The UK is not alone. Social media has been flooded with images from across the world of shopping trolleys lined up at check outs, empty shelves and crazed shoppers carrying six-months’ worth of toilet paper. Just seeing this footage has fed the panic, escalating the problem far beyond anything that was noted during the Sars epidemic when digital connections were far less prevalent.
These kind of posts are spreading hysteria and false news to the extent that coronavirus hoaxes have, arguably, become dangerous in their own right. If they want panic buying to stop, governments need to demonstrate that they are in control through decisive action and sustained and transparent communication.
In research I conducted with marketing professors Charlene Chen and Leonard Lee, we found that consumers compensate for a perceived loss of control by buying products designed to fill a basic need, solve a problem or accomplish a task. This is what we’re seeing as people rush to buy rice, cleaning products and paper goods in illogically large proportions.

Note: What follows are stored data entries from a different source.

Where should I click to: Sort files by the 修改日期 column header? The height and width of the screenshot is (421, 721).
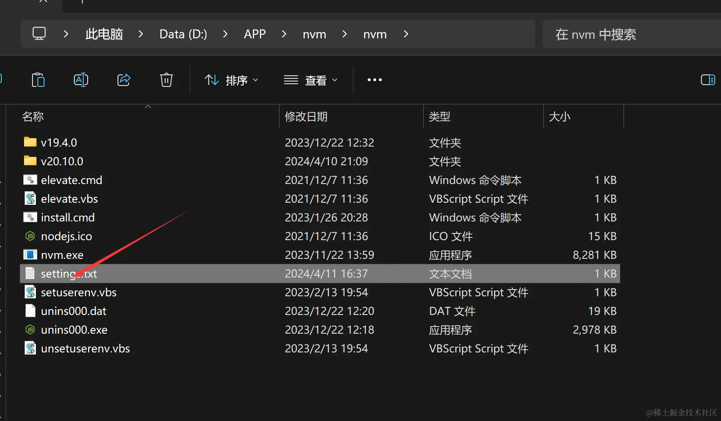pyautogui.click(x=306, y=116)

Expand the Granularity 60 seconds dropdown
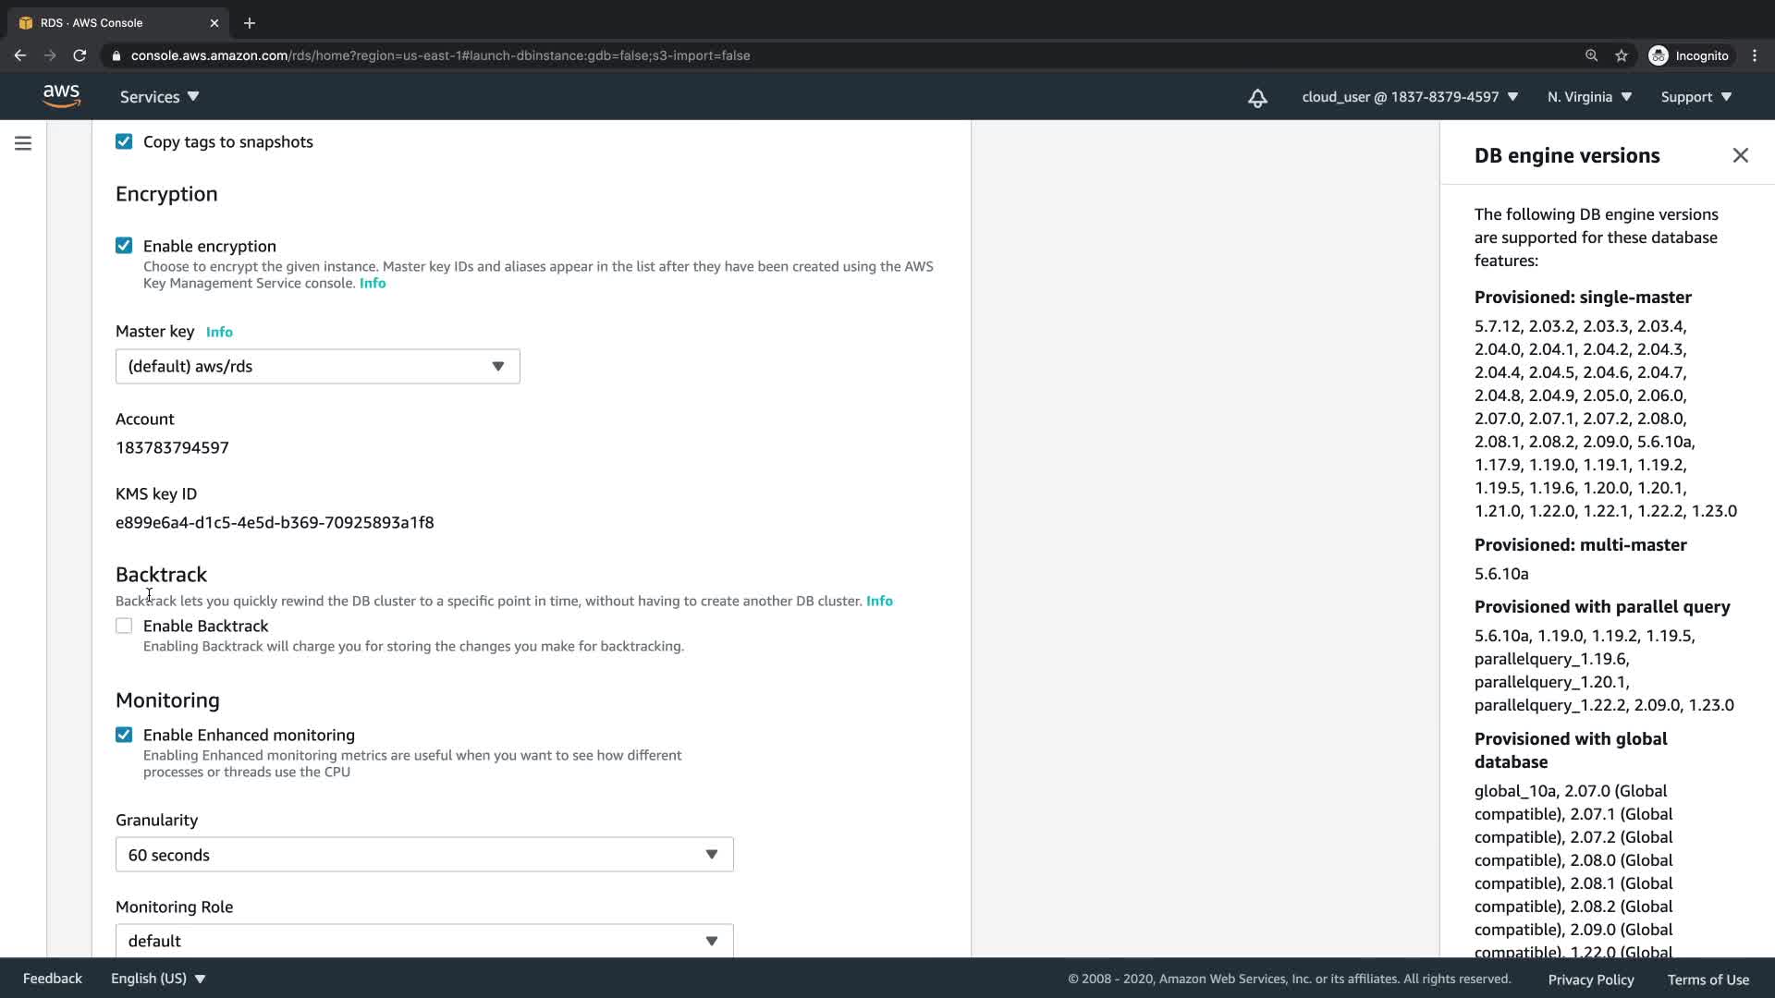(x=423, y=855)
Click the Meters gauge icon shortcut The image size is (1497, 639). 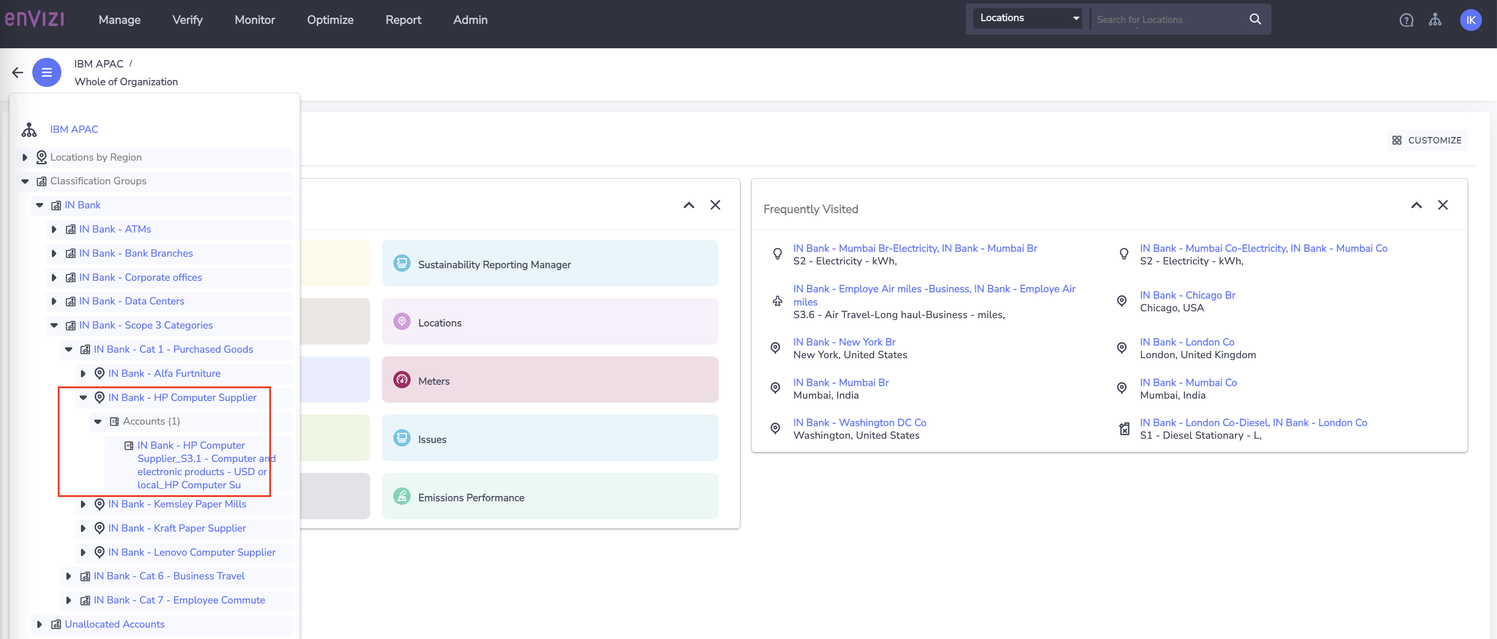click(x=402, y=380)
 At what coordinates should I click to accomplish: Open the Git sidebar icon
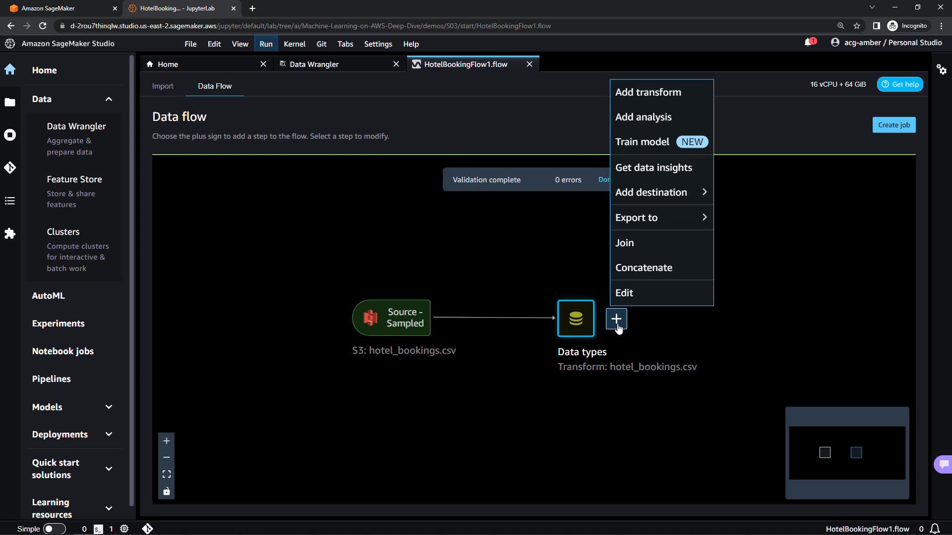pyautogui.click(x=10, y=168)
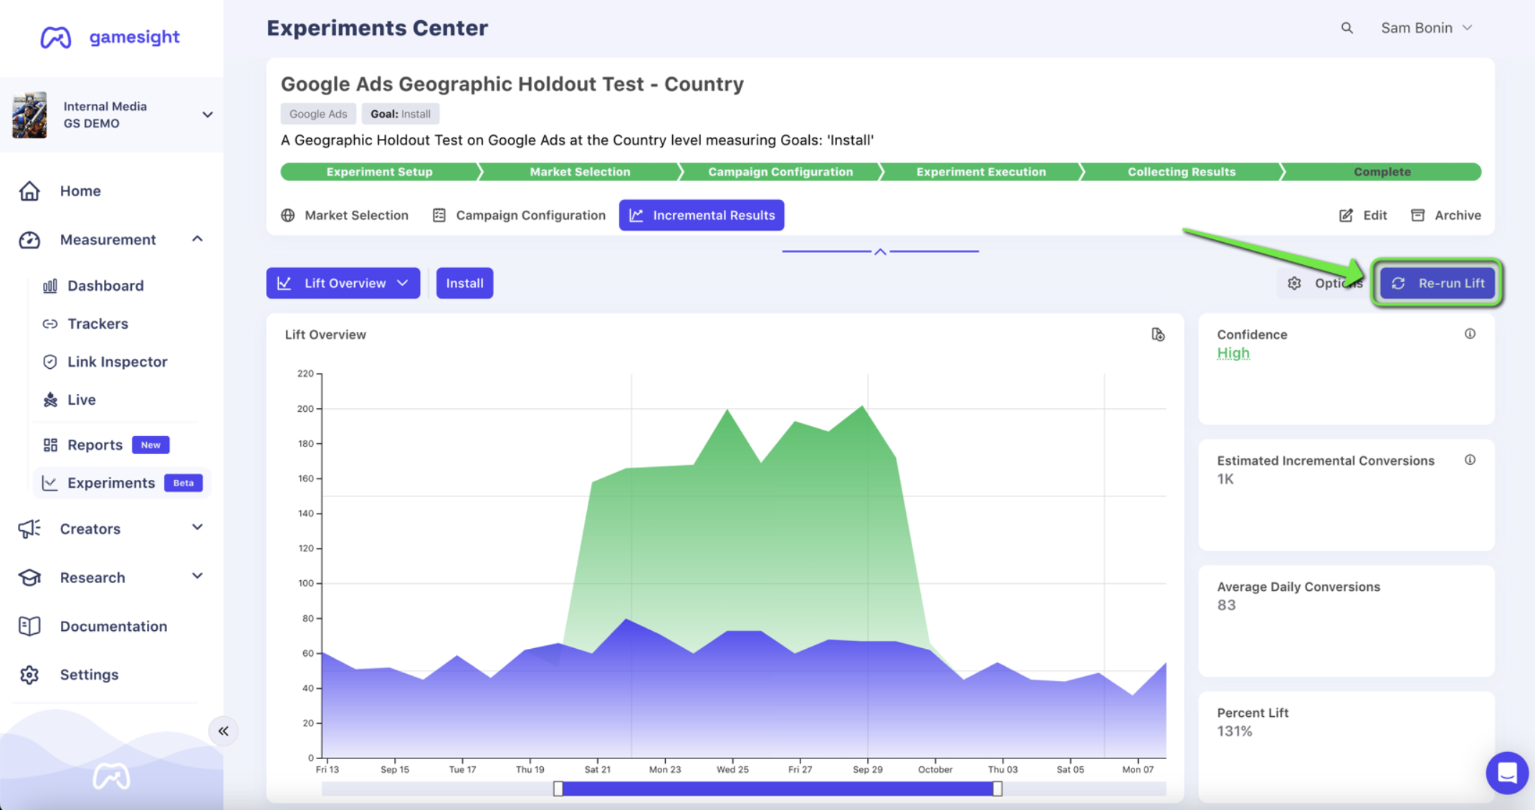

This has led to price gouging and shortages of vital health equipment where it is needed most.
In times of crisis, people don’t want a huge debate, they want action. To assuage people’s anxiety and help them regain a feeling of control, it is up to governments to signal that they have a game plan in mind and are taking timely steps to address the problem.
Singapore – which has had no virus-related deaths, despite 160 cases and a rate of infection that’s been outpaced by recoveries – has emerged as an example of how to contain both the infection and maintain citizen’s trust.
A day after signs that people were panic buying rice and instant noodles, Prime Minister Lee Hsien Loong was on television calling for calm, and assured Singaporeans: “We have ample supplies, there’s no need to stock up.”
Singapore was one of the first countries to impose entry restrictions on anyone with recent travel history to China and parts of South Korea. The country has also introduced temperature screening, systems to identify people who have been in contact with carriers, and strict hospital and home quarantine regimes for potentially infected patients. Firm action, in the form of fines and jail time, is being taken towards those who breach these new rules.
The government has made regular public statements and been very frank with its people about the dangers posed by the coronavirus. A week after the panic-buying frenzy, things have calmed down and shoppers have gone back to purchasing items in normal quantities.
Getting it wrong
This contrasts with what is happening in Japan and Iran, where governments are under fire for their lack of transparency. This distrust stems from concerns that governments may be deliberately concealing or may not have access to accurate information.
This has led to people stockpiling goods, which in Japan has resulted in shortages of toilet paper. Longs lines and price surges have followed. Theft is now so common that some establishments have taken to chaining rolls to their dispensers.
While the UK government has published an official coronavirus action plan, setting out advice for how the public should respond during each stage of the outbreak and what to expect if it becomes a pandemic, there have been hiccups in communication that have stoked rather than tempered fears.
The most recent problem was the decision to withhold daily updates about the geographical spread of the virus. The government has since made a u-turn on this, calling it a “a communication fumble” and acknowledging that such a lack of transparency would only lead to feelings of government secrecy and aid the potential spread of fake news.
How action is communicated, including when and how often, is critical to diffusing panic. The situation of any pandemic is so volatile that government policies may need to evolve rapidly in response. As seen in Singapore, strong communication can be the difference between seeming to understand the dynamic nature of the situation and not knowing how to address it at all.